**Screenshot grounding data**
━━━━━━━━━━━━━━━━━━━━━━━━━━━━━━
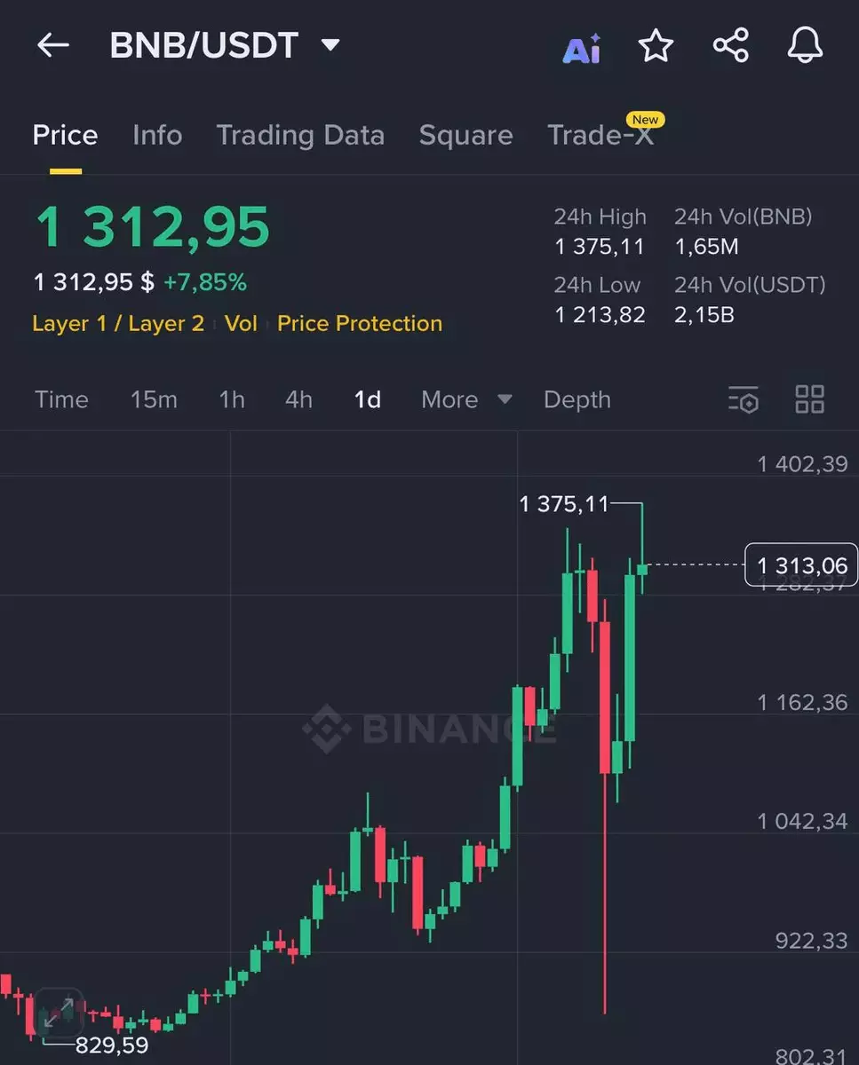Switch chart to 1h interval
859x1065 pixels.
tap(232, 399)
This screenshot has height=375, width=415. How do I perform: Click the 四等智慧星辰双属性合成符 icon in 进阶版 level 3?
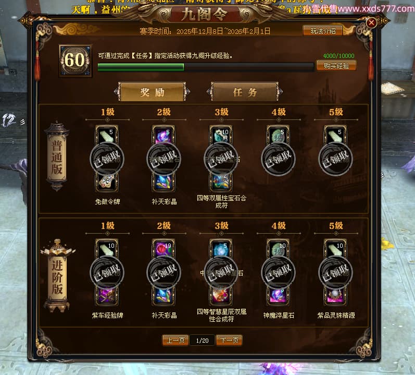point(221,296)
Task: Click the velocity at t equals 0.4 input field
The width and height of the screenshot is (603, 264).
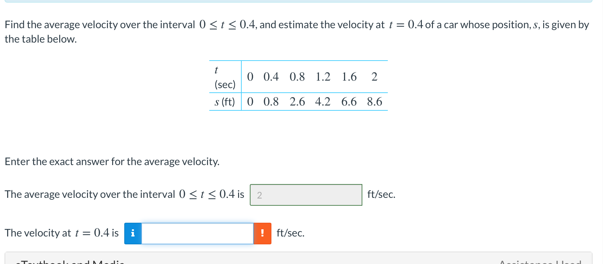Action: 197,233
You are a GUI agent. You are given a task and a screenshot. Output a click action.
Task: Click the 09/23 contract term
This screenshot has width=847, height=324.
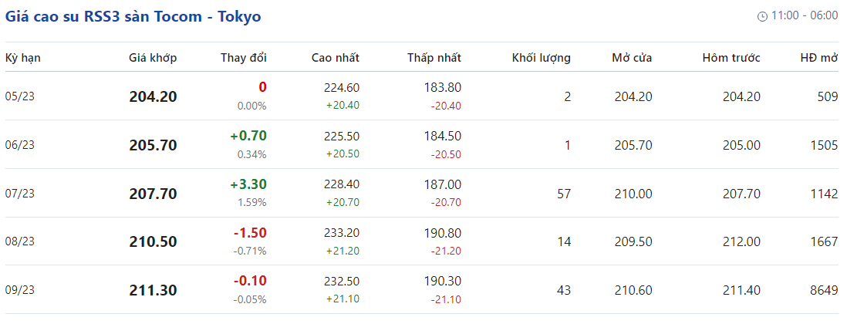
━━━━━━━━━━━━━━━━━━━━━━━━━━━━━━
Please output the lines from the line that contains "You are a GUI" through the end of the records, both ends included, exactly and with no pictures.

**Answer area**
You are a GUI agent. You are given a task and a screenshot. Output a click action.
Task: Click the 09/23 contract term
This screenshot has width=847, height=324.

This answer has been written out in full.